Ticarî davalar, 6102 sayılı Türk Ticaret Kanunu’nun 4/1. maddesinde sayılmış olup, buna göre, “Her iki tarafın da ticarî işletmesi ile ilgili hususlardan doğan hukuk davaları ve çekişmesiz yargı işleri ile tarafların tacir olup olmadıklarına bakılmaksızın aynı maddenin a), b), c), d), e) ve f) bentlerinde sayılan davalar” ticari dava olarak adlandırılmıştır.
TTK’nun 4. maddesine göre; tarafların tacir olup olmadıklarına ve dava konusu edilen işin ticarî nitelikte olup olmadığına bakılmaksızın ticarî dava olarak sayılan dava türleri mutlak ticarî davalar, tarafları tacir olan ve tarafların ticarî işletmesi ile ilgili olan uyuşmazlıklar nispi ticari davalardır. Bir davanın nispi ticari dava sayılabilmesi için; uyuşmazlığın her iki tarafının tacir olması ve uyuşmazlığın her iki tarafın ticarî işletmesi ile ilgili olması gerekli ve zorunludur.
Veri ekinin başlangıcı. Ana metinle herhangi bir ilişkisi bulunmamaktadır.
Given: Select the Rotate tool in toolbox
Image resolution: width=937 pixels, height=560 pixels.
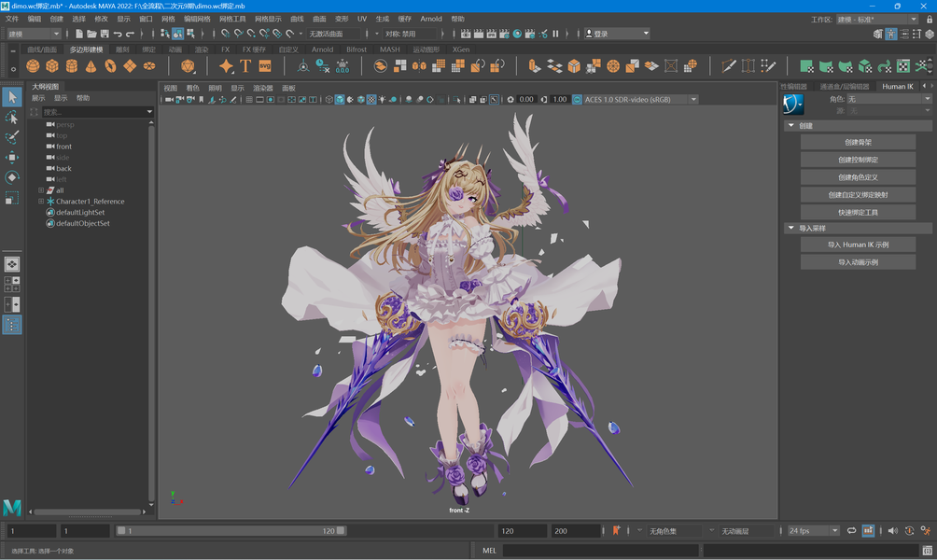Looking at the screenshot, I should coord(12,177).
6102 sayılı Türk Ticaret Kanunu’nun 5. maddesini değiştiren 6335 sayılı Kanun ile asliye hukuk mahkemeleri ile Asliye Ticaret Mahkemeleri arasındaki ilişki, iş bölümü ilişkisi olmaktan çıkarılıp, görev ilişkisi haline getirilmiştir. Görev ilişkisi mahkemece re’sen davanın her aşamasında nazara alınan ve kamu düzeninden sayılan bir dava şartıdır. Ancak, 6335 sayılı Yasa’nın 38. maddesi uyarınca 6102 sayılı TTK’na eklenen geçici 9. madde ile bu kanunun göreve ilişkin hükümlerinin, bu kanunun yürürlüğe girdiği 01.07.2012 tarihinden önce açılan davalarda uygulanmayacağı, bu davaların açıldıkları tarihte yürürlükte bulunan kanun hükümlerine tabi olduğu belirtilmiştir.
Yukarıdaki belirilen yasal mevzuat kapsamında somut uyuşmazlığın değerlendirilmesi neticesinde her ne kadar davacı yanca Mahkememiz nezdinde iş bu dava açılmış ise de yukarıda belirtildiği gibi davacının tacir olmadığı bu nedenle ortada nispi nitelikte bir ticari davanın bulunmadığı, taraflar arasındaki sözleşmenin içeriği göz önüne alındığında ortada mutlak nitelikte bir ticari davanın da bulunmadığı göz önüne alınmakla uyuşmazlığın Asliye Hukuk Mahkemeleri nezdinde görülüp sonuçlandırılması gerektiği kanaatine varılarak davanın görevsizlik nedeni ile usulden reddi ile karar kesinleştiğinde ve talep halinde dosyanın görevli ve yetkili İzmir Nöbetçi Asliye Ticaret Mahkemesine gönderilmesine dair aşağıdaki şekilde karar kurulmuştur.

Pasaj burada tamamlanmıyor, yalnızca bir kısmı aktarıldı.